Standard Chartered said former JPMorgan investment bank boss Bill Winters will take over as chief executive in June to replace Peter Sands, after investors demanded change at the helm following two years of problems.

Asia-focused bank Standard Chartered said yesterday chairman John Peace will also leave next year, and named other changes to its board in a massive overhaul in management following problems ranging from a US fine for breaking sanctions to a jump in losses from commodities loans.

Winters, 53, is one of the most respected bankers in the industry and has wide experience of investment banking and regulatory issues. Standard Chartered shares jumped three per cent on the news of the appointment.
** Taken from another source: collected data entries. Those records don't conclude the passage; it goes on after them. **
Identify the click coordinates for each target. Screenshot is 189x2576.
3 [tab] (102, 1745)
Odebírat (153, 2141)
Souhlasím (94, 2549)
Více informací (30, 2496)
He will join the Standard Chartered board in May and take over from Sands the following month, and be based in London, where he has lived for the past 22 years.

Winters joined JPMorgan in 1983 as a trainee in New York and moved up the ranks to become co-CEO of its investment bank from 2004 until 2009, when he left following a falling out with chief executive JamieDimon. Winters then became one of five members of a British government commission that analysed how banks could be made structurally safer. The panel’s recommendations that firms should separate their domestic retail banking operations is being implemented.

Investors started calling for change at the top of Standard Chartered last year, citing strategic, governance and operational mistakes, and saying Sands had been slow to address problems and had not gone far enough in cutting costs.

Former McKinsey consultant Sands, 53, steered Standard Chartered through the financial crisis, helping it to 10 years of record earnings. He has been CEO for eight years.

Some investors have urged Standard Chartered to make wider changes in the board, and the bank said yesterday Jaspal Bindra, CEO of its Asia business, will also leave this year after 16 years with the bank.